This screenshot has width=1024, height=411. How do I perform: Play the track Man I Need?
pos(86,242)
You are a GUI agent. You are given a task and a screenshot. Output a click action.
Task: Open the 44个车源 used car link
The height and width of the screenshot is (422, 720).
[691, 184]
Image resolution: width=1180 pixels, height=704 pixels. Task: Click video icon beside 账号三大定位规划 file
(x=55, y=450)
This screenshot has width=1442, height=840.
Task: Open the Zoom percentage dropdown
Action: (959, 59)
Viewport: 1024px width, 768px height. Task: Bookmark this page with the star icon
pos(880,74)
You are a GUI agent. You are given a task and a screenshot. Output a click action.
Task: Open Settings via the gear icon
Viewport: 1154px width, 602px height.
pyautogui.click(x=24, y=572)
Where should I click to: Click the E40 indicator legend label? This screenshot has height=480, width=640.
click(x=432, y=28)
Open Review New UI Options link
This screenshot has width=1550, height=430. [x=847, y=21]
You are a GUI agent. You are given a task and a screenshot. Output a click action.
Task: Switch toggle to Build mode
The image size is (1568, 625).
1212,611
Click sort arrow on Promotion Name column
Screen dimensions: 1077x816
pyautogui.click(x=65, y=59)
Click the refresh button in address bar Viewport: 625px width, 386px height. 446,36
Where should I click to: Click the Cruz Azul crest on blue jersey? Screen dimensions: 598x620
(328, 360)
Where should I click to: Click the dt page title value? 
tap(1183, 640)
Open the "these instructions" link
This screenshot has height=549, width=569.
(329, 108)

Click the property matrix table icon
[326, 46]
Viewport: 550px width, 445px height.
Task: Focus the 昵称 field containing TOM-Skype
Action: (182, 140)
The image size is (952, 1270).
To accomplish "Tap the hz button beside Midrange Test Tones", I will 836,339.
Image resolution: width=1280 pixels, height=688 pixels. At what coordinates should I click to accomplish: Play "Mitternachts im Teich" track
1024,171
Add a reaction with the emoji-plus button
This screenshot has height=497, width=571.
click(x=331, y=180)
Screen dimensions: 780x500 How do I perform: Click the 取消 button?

*TASK PROMPT*
From the records above, extract everything verbatim.

*RESPONSE AREA*
This screenshot has width=1024, height=411. How do I perform: Play the track Man I Need?
pos(86,242)
You are a GUI agent. You are given a task and a screenshot. Output a click action.
Task: Open the 44个车源 used car link
The height and width of the screenshot is (422, 720).
[691, 184]
Image resolution: width=1180 pixels, height=704 pixels. Task: Click video icon beside 账号三大定位规划 file
(x=55, y=450)
This screenshot has width=1442, height=840.
Task: Open the Zoom percentage dropdown
Action: (959, 59)
Viewport: 1024px width, 768px height. Task: Bookmark this page with the star icon
pos(880,74)
You are a GUI agent. You are given a task and a screenshot. Output a click action.
Task: Open Settings via the gear icon
Viewport: 1154px width, 602px height.
pyautogui.click(x=24, y=572)
Where should I click to: Click the E40 indicator legend label? This screenshot has height=480, width=640.
click(x=432, y=28)
Open Review New UI Options link
This screenshot has width=1550, height=430. [x=847, y=21]
You are a GUI agent. You are given a task and a screenshot. Output a click action.
Task: Switch toggle to Build mode
The image size is (1568, 625).
1212,611
Click sort arrow on Promotion Name column
Screen dimensions: 1077x816
pyautogui.click(x=65, y=59)
Click the refresh button in address bar Viewport: 625px width, 386px height. 446,36
Where should I click to: Click the Cruz Azul crest on blue jersey? Screen dimensions: 598x620
(328, 360)
Where should I click to: Click the dt page title value? 
tap(1183, 640)
Open the "these instructions" link
This screenshot has height=549, width=569.
(329, 108)

Click the property matrix table icon
[326, 46]
Viewport: 550px width, 445px height.
Task: Focus the 昵称 field containing TOM-Skype
Action: (182, 140)
The image size is (952, 1270).
To accomplish "Tap the hz button beside Midrange Test Tones", I will 836,339.
Image resolution: width=1280 pixels, height=688 pixels. At what coordinates should I click to accomplish: Play "Mitternachts im Teich" track
1024,171
Add a reaction with the emoji-plus button
This screenshot has height=497, width=571.
click(x=331, y=180)
Screen dimensions: 780x500 How do I perform: Click the 取消 button?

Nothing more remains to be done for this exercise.